神は、エルサレムを容赦なく裁かれる。それは、エルサレムに一人も神の心を動かす正しい人がいなかったからである。6章は、強情なイスラエルの民の滅亡が切迫していることを伝える。ベニヤミンは、エレミヤの出身部族である。だからこれは、自分の部族への呼び掛けになる。「テコア」「ベテ・ハケレム」は、いずれもエルサレムの南にある町。敵は北から侵略してくるのだから、これらの町は、エルサレムの住民の避難先となるのだから、その受け入れ準備をせよ、というのだろう。

北の敵は、非常に強く、たとえ昼間の攻撃に失敗しても、夜には確実に勝利を収めるという(5節)。当時の戦争は、通常朝から始められ夕方には終わるものであったから、夜の間に上り、攻め入るのは裏切りに等しく異例である。ともあれ彼らは、「立て。われわれは夜の間に上って、その宮殿を滅ぼそう」と、執拗にエルサレムを責め、エルサレムを荒廃させることになるだろう。かつてアッシリヤに北のイスラエルが滅ぼし尽くされたように、南のユダも猛攻撃を受け、滅亡する。北からの敵は、「残忍であわれみがない」徹底的にエルサレムを叩き潰すだけである。

問題は、「わたしがこの国の住民に手を伸ばすからだ」(12節)と神の裁きの結果としてこれらが実現することなのだろう。悪を裁く正義の神。私たちは単純に物事を考えやすいが、これほど明確に語られるのは、それが、神と契約を交わしたイスラエルの民との間のことだからである。今日の社会も、神の前に不正であるという事実に、これが、このままで終わるわけがない。神の裁きを受けるであろうことは想像に難くないが、それをエレミヤのように断言することはできないだろう。

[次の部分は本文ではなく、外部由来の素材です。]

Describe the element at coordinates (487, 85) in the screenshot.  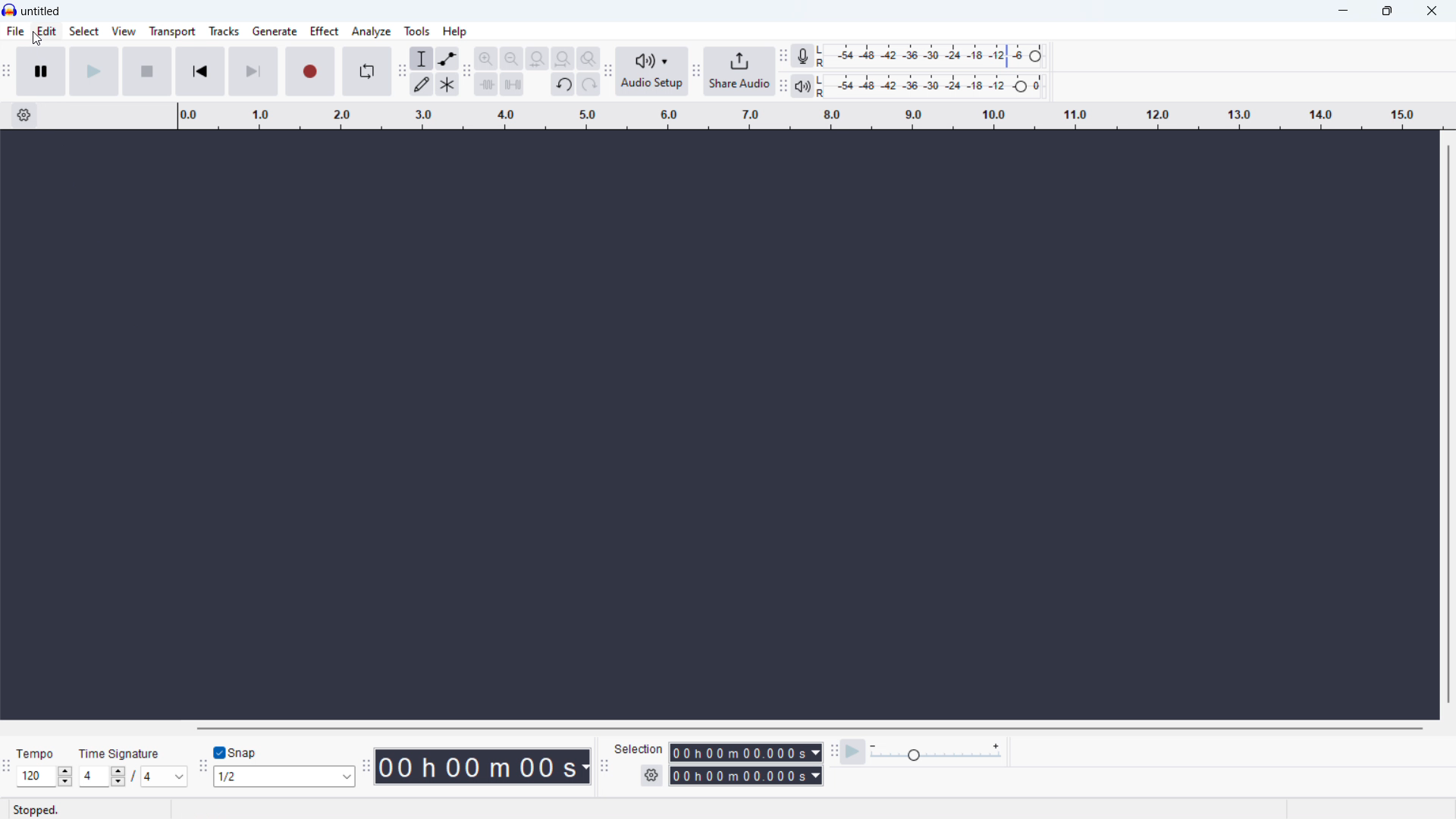
I see `trim audio outside selection` at that location.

預言書を読む重要な観点は、それを、現代にそのまま当てはめることではなく、当時の人々がいかに受け止めたかをまず理解することである。神はイスラエルとの契約が破られたことへの裁きを下しているのである。

27節「わたしはあなたを、わたしの民の中で試す者とし、試みる者とした」は、エレミヤに対することばだろう。29節、「鉛は溶けた。溶けたが、むだだった。悪い者は除かれなかった」。神は、エレミヤを通して鉄くずのようなユダの人々の中に、貴重な金属があるかどうかを探そうとした。しかしエレミヤの鉄くずを精錬するかのような激しいことばに、応じる者は誰もいなかった。そこには、残念なことに、純化された民ではなくて捨て去るべき廃物しかなかったという。

20節にあるように、ユダの民は決して、神へのいけにえ、神へのささげ物をないがしろにしていたわけではない。しかしそれは形ばかりであり、日常性に結びついたものではなかった。正義の神を信じるなら、正義に生きなくてはならない。聖い神を信じるなら聖さに生きるのが本当だろう。これは私たちにも言えることである。聖日礼拝を終え、教会を出たその瞬間から私たちの信仰と歩みが、礼拝通りであるかどうかを問われるのである。